Low-rank representation of tensor network operators with long-range pairwise interactions (1909.02206v1)

Abstract: Tensor network operators, such as the matrix product operator (MPO) and the projected entangled-pair operator (PEPO), can provide efficient representation of certain linear operators in high dimensional spaces. This paper focuses on the efficient representation of tensor network operators with long-range pairwise interactions such as the Coulomb interaction. For MPOs, we find that all existing efficient methods exploit a peculiar "upper-triangular low-rank" (UTLR) property, i.e. the upper-triangular part of the matrix can be well approximated by a low-rank matrix, while the matrix itself can be full-rank. This allows us to convert the problem of finding the efficient MPO representation into a matrix completion problem.

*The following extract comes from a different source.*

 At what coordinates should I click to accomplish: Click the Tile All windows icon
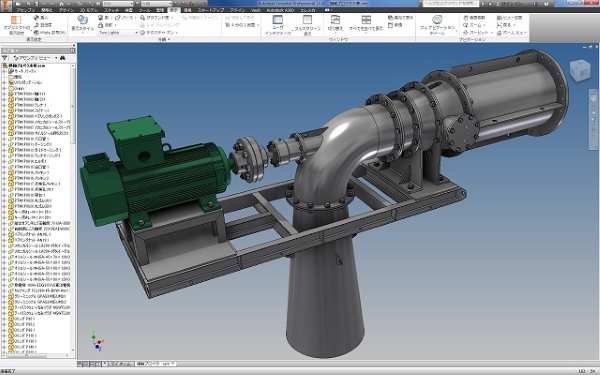click(366, 20)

We develop a modified incremental singular value decomposition method (ISVD) to solve this ill-conditioned matrix completion problem. This algorithm yields equivalent MPO representation to that developed in [Stoudenmire and White, Phys. Rev. Lett. 2017]. In order to efficiently treat more general tensor network operators, we develop another strategy for compressing tensor network operators based on hierarchical low-rank matrix formats, such as the hierarchical off-diagonal low-rank (HODLR) format, and the $\mathcal{H}$-matrix format. Though the pre-constant in the complexity is larger, the advantage of using the hierarchical low-rank matrix format is that it is applicable to both MPOs and PEPOs. For the Coulomb interaction, the operator can be represented by a linear combination of $\mathcal{O}(\log(N)\log(N/\epsilon))$ MPOs/PEPOs, each with a constant bond dimension, where $N$ is the system size and $\epsilon$ is the accuracy of the low-rank truncation. Neither the modified ISVD nor the hierarchical low-rank algorithm assumes that the long-range interaction takes a translation-invariant form.